■ Your goal: Go through the material and set down every line without alteration.

=== Records to process ===

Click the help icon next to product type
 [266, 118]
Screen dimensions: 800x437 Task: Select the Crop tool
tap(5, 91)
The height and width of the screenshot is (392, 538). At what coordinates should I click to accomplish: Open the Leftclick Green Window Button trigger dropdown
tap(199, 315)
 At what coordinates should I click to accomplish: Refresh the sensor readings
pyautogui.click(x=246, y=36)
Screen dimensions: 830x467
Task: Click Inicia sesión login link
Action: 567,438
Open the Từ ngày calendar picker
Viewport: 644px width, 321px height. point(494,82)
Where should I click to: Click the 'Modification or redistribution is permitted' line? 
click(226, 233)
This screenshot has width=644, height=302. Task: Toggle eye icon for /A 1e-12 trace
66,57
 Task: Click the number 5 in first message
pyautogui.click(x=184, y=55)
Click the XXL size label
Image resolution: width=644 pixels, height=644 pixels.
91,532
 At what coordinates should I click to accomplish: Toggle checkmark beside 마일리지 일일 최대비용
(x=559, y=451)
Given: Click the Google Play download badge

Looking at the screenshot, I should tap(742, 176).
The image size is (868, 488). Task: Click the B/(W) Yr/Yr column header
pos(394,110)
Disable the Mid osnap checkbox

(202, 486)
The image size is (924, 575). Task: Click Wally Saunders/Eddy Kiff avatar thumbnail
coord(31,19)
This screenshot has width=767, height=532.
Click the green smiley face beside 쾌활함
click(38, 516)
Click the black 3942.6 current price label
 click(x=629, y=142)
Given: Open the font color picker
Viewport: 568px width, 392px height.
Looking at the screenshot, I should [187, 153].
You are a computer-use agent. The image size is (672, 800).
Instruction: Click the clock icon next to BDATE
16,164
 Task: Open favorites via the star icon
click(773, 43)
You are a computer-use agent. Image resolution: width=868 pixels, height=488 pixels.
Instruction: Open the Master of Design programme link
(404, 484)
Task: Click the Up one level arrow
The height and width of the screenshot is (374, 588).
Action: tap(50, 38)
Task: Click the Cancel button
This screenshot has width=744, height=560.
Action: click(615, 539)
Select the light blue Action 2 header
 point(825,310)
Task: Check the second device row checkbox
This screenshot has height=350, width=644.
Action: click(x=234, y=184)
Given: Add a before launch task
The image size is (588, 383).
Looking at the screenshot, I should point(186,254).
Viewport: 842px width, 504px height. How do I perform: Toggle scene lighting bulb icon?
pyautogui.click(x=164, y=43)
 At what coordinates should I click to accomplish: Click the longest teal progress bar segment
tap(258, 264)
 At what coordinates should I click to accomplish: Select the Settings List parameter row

===

■ Completed task:
Click the help icon next to product type
 [266, 118]
Screen dimensions: 800x437 Task: Select the Crop tool
tap(5, 91)
The height and width of the screenshot is (392, 538). At what coordinates should I click to accomplish: Open the Leftclick Green Window Button trigger dropdown
tap(199, 315)
 At what coordinates should I click to accomplish: Refresh the sensor readings
pyautogui.click(x=246, y=36)
Screen dimensions: 830x467
Task: Click Inicia sesión login link
Action: 567,438
Open the Từ ngày calendar picker
Viewport: 644px width, 321px height. point(494,82)
Where should I click to: Click the 'Modification or redistribution is permitted' line? 
click(226, 233)
This screenshot has width=644, height=302. Task: Toggle eye icon for /A 1e-12 trace
66,57
 Task: Click the number 5 in first message
pyautogui.click(x=184, y=55)
Click the XXL size label
Image resolution: width=644 pixels, height=644 pixels.
91,532
 At what coordinates should I click to accomplish: Toggle checkmark beside 마일리지 일일 최대비용
(x=559, y=451)
Given: Click the Google Play download badge

Looking at the screenshot, I should tap(742, 176).
The image size is (868, 488). Task: Click the B/(W) Yr/Yr column header
pos(394,110)
Disable the Mid osnap checkbox

(202, 486)
The image size is (924, 575). Task: Click Wally Saunders/Eddy Kiff avatar thumbnail
coord(31,19)
This screenshot has width=767, height=532.
Click the green smiley face beside 쾌활함
click(38, 516)
Click the black 3942.6 current price label
 click(x=629, y=142)
Given: Open the font color picker
Viewport: 568px width, 392px height.
Looking at the screenshot, I should [187, 153].
You are a computer-use agent. The image size is (672, 800).
Instruction: Click the clock icon next to BDATE
16,164
 Task: Open favorites via the star icon
click(773, 43)
You are a computer-use agent. Image resolution: width=868 pixels, height=488 pixels.
Instruction: Open the Master of Design programme link
(404, 484)
Task: Click the Up one level arrow
The height and width of the screenshot is (374, 588).
Action: tap(50, 38)
Task: Click the Cancel button
This screenshot has width=744, height=560.
Action: click(615, 539)
Select the light blue Action 2 header
 point(825,310)
Task: Check the second device row checkbox
This screenshot has height=350, width=644.
Action: click(x=234, y=184)
Given: Add a before launch task
The image size is (588, 383).
Looking at the screenshot, I should point(186,254).
Viewport: 842px width, 504px height. How do I perform: Toggle scene lighting bulb icon?
pyautogui.click(x=164, y=43)
 At what coordinates should I click to accomplish: Click the longest teal progress bar segment
tap(258, 264)
 At what coordinates should I click to accomplish: Select the Settings List parameter row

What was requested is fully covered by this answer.